Love Sonnet XVII (I don’t love you as if you were a rose of salt, topaz,)

Love Sonnet XVII (I don’t love you as if you were a rose of salt, topaz,) Summary and Analysis of Stanza 3

Summary

In the poem's final stanza, the speaker explains that there are many things he does not understand about his love for the listener, such as where it comes from or how it exists. Moreover, his love isn't burdened by worries or by his own pride. He doesn't believe there's any real alternative to this all-consuming, intense version of love, which is so powerful that it obliterates distinctions between him and his lover. As a result, their bodies feel interchangeable—his lover's hand draped over him feels like his own. Their minds also feel interchangeable—when his lover closes her eyes to sleep, she witnesses the speaker's dreams.

Analysis

The start of the third stanza makes it seem as if it will be a fairly smooth continuation of the patterns set by the first two. Those first two stanzas begin, respectively, with the similar phrases "I don't love you" and "I love you," whereas this stanza begins with the words "I love you." In other words, it doesn't look like it will be much of a departure from the previous eight lines. But this is a sonnet, after all, and that lets us know that a change, or a volta, is coming. Just as we're transitioning from clipped quatrains into a longer sestet, we're transitioning in terms of the speaker's goals. He's no longer seeking the perfect metaphorical representation of his feelings. Instead, he's embraced literal language, as if realizing that his love is too great and too forceful to leave any room for poetic flourishes. His statements here are bald and unflinching, with almost no imagery at all: "I love you like this because I don’t know any other way to love," for instance.

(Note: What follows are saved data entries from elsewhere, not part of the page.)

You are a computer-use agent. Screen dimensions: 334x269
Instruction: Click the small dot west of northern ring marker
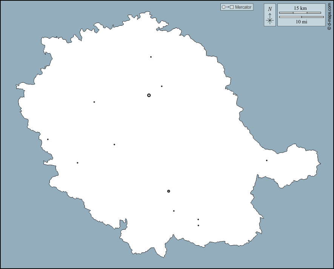tap(94, 102)
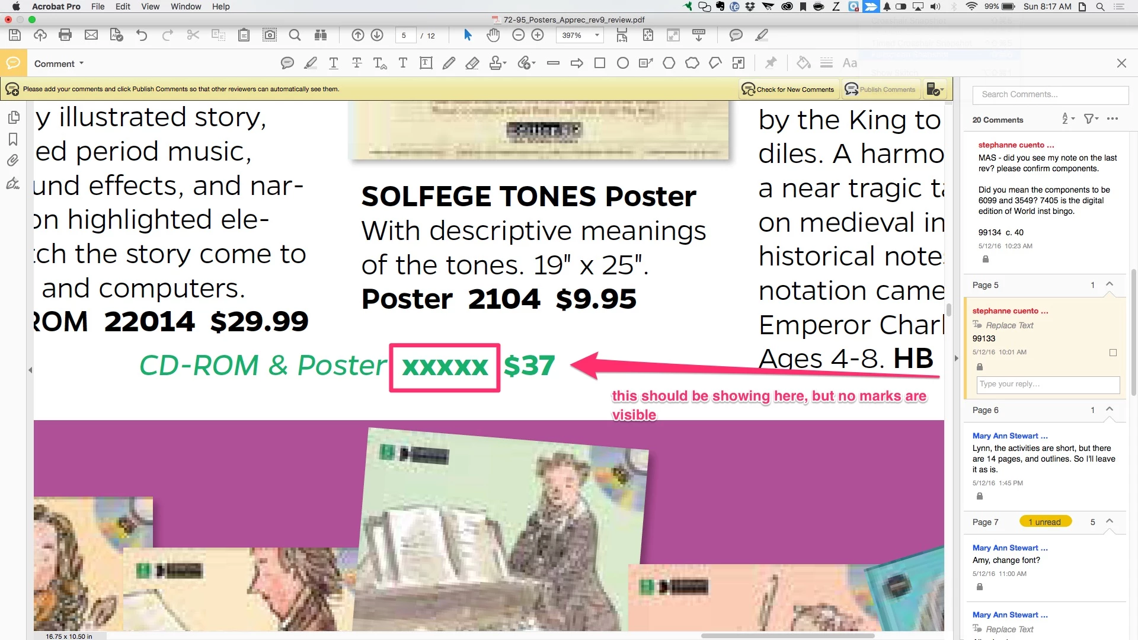Select the strikethrough text tool
The height and width of the screenshot is (640, 1138).
coord(357,63)
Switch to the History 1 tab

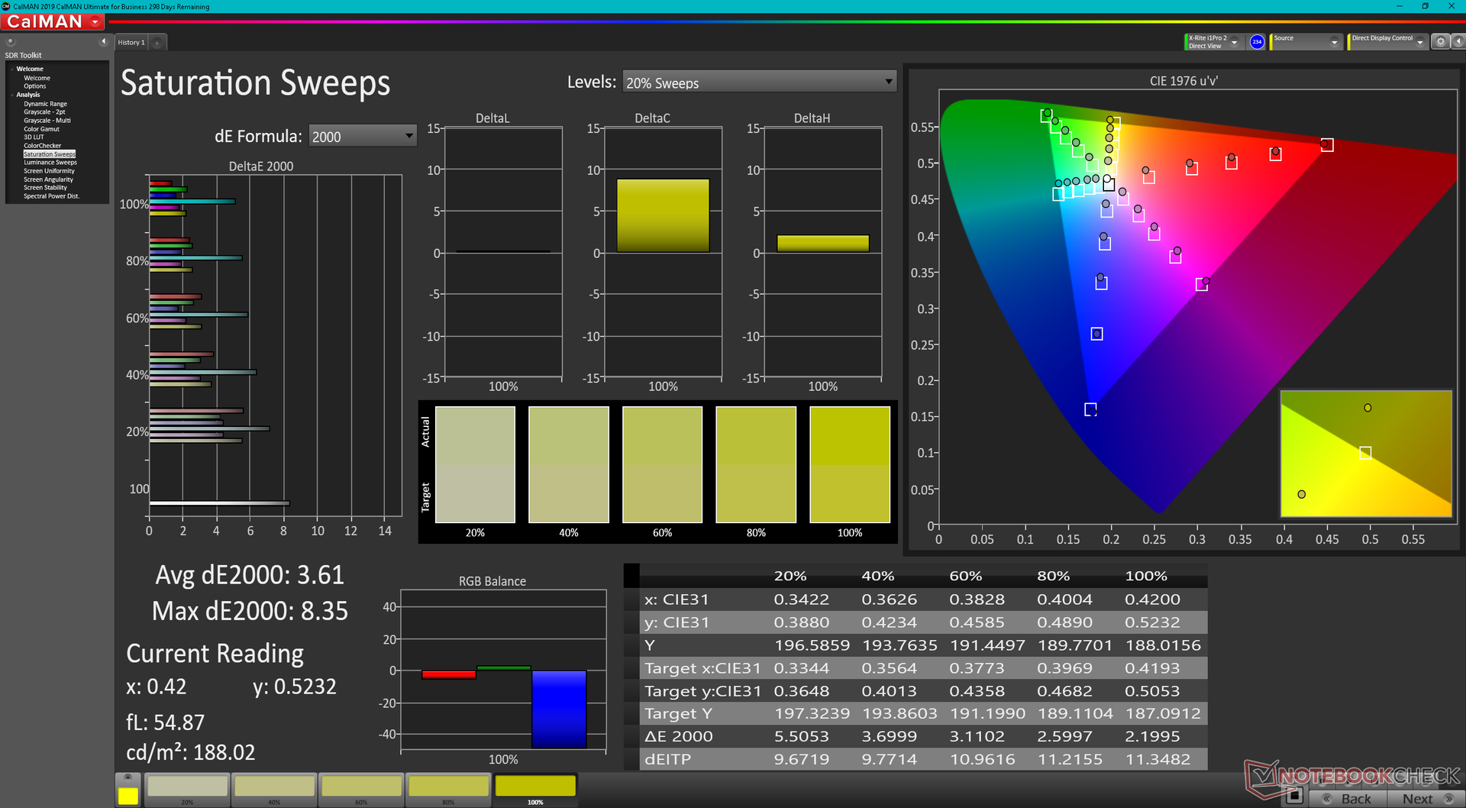131,43
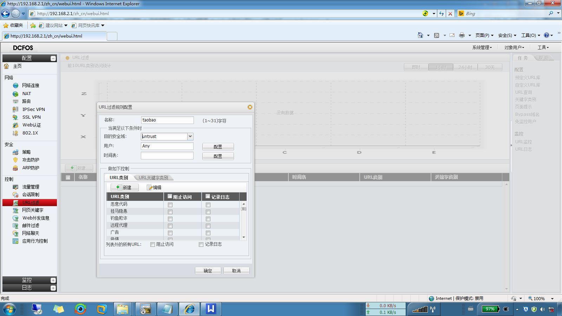Open the 系统管理 top menu
The image size is (562, 316).
pos(482,47)
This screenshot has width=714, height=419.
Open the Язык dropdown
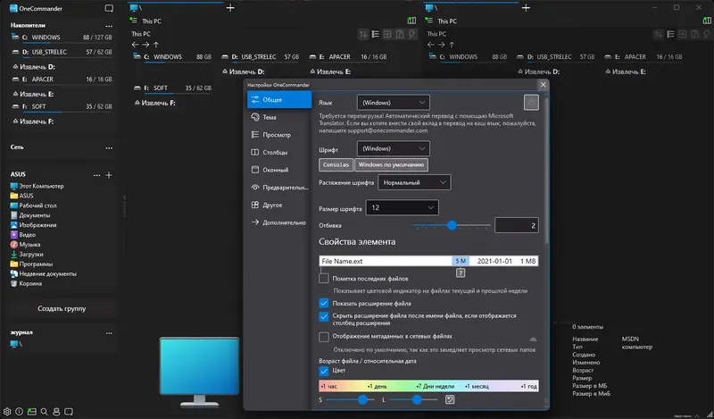(393, 103)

The immediacy of this language, in which images are rejected and no longer serve as intermediaries with which to convey abstract experience, reflects the immediacy of the speaker's love. There are, he explains, no longer any intermediaries between himself and his lover. Their bodies, rather than serving as instruments of connection and communication, actually become a single entity. And while a more traditional or more cliche poem might describe lovers dreaming about one another, this pair goes a step further, sharing the same dreams.

The switch from quatrains to a sestet alerts us to an accompanying change in focus, but the longer stanza also creates a tonal shift. The neat four-line stanzas that open the poem feel more controlled than the six-line stanza that follows. As the speaker accepts the impossibility of finding suitable figurative language, he also seems to let loose, abandoning the formal constraints that characterized the first two stanzas. This shift is subtle rather than dramatic. End-stopped lines keep the last stanza from feeling disorderly, so that the speaker appears to be calm and in control, and more relaxed and willing to follow his emotions where they lead.